Tras el fallo del TSJA han pedido el fin inmediato de las obras. Por contra, los munícipes alegan que los jurisconsultos han invadido sus competencias. Van a apelar el fallo con recurso de casación y dicen que el auto no significa que las obras hayan de paralizarse. Hasta aquí la información de tribunales, que se me ha jamado ya buena parte de la crónica.

Como puedo observar, desde luego las obras siguen con su ritmo de martillo pilón. Desde la calle Diego de Riaño, junto al portal 9 de la discordia, contemplo el paisaje bronco y primigenio de las obras. Vigas. Canalones cilíndricos. Chispas de soldaduras. Andamios de hierro. Camiones de maquinaria de obra pesada. Casetillas de arquitectura portátil. Grúas de Ferrovial de acongojante altura. Obreros con casco y sin casco… 

Esta zona cero está acotada por un largo y monótono panel rectangular que, por dentro y por fuera de los jardines, impide ver cómo marcha la aparatosa obra de Zaha Hadid. Como hay poco que ver, nunca mejor dicho, decido darme una paseata por estos jardines del Prado que antaño fuera quemadero de herejes.

Pese a los siglos, aún quedan restos de chamusquina. En un quiosquete de ladrillo rojo dispuesto para el disfrute ciudadano, veo restos de tizne de alguna fogata gamberra. Los ladrillos están todos pintarrajeados con arabescos de spray y declaraciones de amor de adolescentes hormonales en fase álgida. Leo que un tal Fabio o una tal Estrella (sus nombres están enmarcados por un cursi corazoncito).

Más adelante, me siento en un banco a la sombra. Sobre el asiento de forja hay una botella de agua recalentada con un repugnante color fecal. A los pies tengo una bolsa de plástico del Opencor, una caja vacía de galletas Fontaneda, una cajetilla de Chesterfield y un arrugado anuncio de un curso intensivo de relajación zen. Según parece a esto lo llaman zona verde, la cual se ha salvado de las obras destructoras del medio ambiente por culpa de la odiosa biblioteca. 

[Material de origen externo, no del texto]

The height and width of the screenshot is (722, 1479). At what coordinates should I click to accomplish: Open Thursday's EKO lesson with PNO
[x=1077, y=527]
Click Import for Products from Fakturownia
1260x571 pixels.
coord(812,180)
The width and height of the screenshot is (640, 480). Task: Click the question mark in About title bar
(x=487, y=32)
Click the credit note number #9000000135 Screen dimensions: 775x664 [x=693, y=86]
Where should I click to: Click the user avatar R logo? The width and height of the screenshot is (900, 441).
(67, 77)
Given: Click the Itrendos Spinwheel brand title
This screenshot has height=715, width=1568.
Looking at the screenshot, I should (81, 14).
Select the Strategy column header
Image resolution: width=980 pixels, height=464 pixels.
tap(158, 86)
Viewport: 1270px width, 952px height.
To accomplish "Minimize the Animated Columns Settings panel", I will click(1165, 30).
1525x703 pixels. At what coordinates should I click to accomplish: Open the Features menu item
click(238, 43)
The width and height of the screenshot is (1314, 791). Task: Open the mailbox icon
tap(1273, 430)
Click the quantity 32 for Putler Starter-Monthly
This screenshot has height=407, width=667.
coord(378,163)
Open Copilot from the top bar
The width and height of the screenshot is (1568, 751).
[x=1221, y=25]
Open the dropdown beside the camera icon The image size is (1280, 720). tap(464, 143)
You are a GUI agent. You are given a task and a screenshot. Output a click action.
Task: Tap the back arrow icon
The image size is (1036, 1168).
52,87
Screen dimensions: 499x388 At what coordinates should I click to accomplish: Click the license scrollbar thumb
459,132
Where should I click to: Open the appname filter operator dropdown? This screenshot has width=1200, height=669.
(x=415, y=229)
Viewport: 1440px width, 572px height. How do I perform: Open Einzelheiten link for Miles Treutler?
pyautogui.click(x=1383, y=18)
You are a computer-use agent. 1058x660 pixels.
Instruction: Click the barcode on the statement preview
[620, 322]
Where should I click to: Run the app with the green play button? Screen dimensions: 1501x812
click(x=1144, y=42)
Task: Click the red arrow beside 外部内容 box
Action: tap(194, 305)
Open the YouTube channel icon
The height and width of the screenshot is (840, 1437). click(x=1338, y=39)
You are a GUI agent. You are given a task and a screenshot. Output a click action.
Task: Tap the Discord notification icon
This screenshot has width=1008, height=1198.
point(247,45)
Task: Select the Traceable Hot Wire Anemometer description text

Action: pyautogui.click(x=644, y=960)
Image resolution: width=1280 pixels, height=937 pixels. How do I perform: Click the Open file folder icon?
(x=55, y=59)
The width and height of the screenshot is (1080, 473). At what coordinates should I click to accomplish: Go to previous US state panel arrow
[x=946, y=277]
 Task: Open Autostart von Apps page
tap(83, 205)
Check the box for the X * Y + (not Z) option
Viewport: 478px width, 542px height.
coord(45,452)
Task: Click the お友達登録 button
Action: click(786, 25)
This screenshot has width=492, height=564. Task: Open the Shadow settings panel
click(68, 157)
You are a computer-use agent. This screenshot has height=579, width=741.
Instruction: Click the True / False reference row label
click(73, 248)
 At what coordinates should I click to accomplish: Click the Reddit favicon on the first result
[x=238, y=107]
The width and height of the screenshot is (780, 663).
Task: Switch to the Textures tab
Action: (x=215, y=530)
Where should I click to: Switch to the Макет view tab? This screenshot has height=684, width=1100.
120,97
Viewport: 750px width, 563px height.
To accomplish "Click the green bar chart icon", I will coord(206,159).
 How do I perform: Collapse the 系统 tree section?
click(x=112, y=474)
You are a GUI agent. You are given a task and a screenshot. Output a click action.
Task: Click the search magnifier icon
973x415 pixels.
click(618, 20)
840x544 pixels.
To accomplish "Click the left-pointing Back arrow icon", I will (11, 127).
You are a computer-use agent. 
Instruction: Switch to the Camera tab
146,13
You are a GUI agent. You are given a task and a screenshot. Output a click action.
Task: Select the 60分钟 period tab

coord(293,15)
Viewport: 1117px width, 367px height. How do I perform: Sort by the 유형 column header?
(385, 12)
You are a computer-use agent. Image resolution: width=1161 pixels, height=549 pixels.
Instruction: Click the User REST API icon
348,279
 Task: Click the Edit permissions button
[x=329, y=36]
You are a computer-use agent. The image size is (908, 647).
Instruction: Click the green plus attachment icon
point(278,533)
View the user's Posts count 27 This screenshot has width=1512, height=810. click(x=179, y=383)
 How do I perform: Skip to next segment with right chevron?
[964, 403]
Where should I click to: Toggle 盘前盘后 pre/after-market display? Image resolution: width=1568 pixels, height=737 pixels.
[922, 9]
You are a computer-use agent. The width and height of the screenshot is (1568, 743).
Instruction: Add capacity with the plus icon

Pese al denuedo de los operarios de Parques y Jardines, muchas partes de este supuesto vergel del Prado son sólo un acumuladero de basurillas que con el viento se enganchan en los parterres de arrayanes o flotan como medusas en los estanques cubiertos de florecillas caídas de los árboles. Mire donde mire, siempre hay un papel volandero que ensucia la vista. Pero contra la Sevilla guarra que somos nadie pone ningún recurso en lo contencioso-administrativo.

Como digo, los operarios de jardinería se afanan en la limpieza del entorno. Con sus máquinas sopladoras van formando montículos de florecillas color yema de huevo que alfombran el suelo. El sonido de la sopladora me hace evocar el de la máquina cortacésped de las urbanizaciones con piscina donde estrenábamos los veranos. Pero ahora, escuchándolo mejor, ese mismo sonido quizá se parezca más al de la tala de todos los veranos que fuimos.

En los troncos de los árboles veo que hay pegados con fiso varios anuncios de perros abandonados. Leo uno al azar: «Orión. Rubio, de ojos verdes, guapísimo y joven, buen carácter y sano… ¿Qué más se puede pedir? A pesar de todo, Orión lleva años ya con nosotros y sigue sin encontrar hogar. Por favor, ya le toca salir de una jaula. ¡¡Llévatelo contigo!!».

Salvo en lo rubio, los ojos verdes (otra vez el verde coñazo), la guapura y el buen carácter, el perro Orión se me parece por aquello de la falta de un hogar acogedor y de la jaula desde la que uno ve la vida. 

Ya dijo Gutiérrez Solana en su 'España Negra' que los perros se nos parecen además porque comparten las mismas enfermedades: hipocondría, locura, catarro y mal de orina. ¡Orión, qué mala estrella la tuya y la mía! Mientras pienso en mi desdicha y en la de Orión, una mujer testigo de Jehová me ofrece un panfleto que habla de la «felicidad de leer la Biblia». De pronto escucho y veo cómo brotan los caños de agua en el estanque que tengo enfrente. ¿Alguna señal? La felicidad ha de estar en el Libro de todos los libros. Pero aquí no quieren bibliotecas.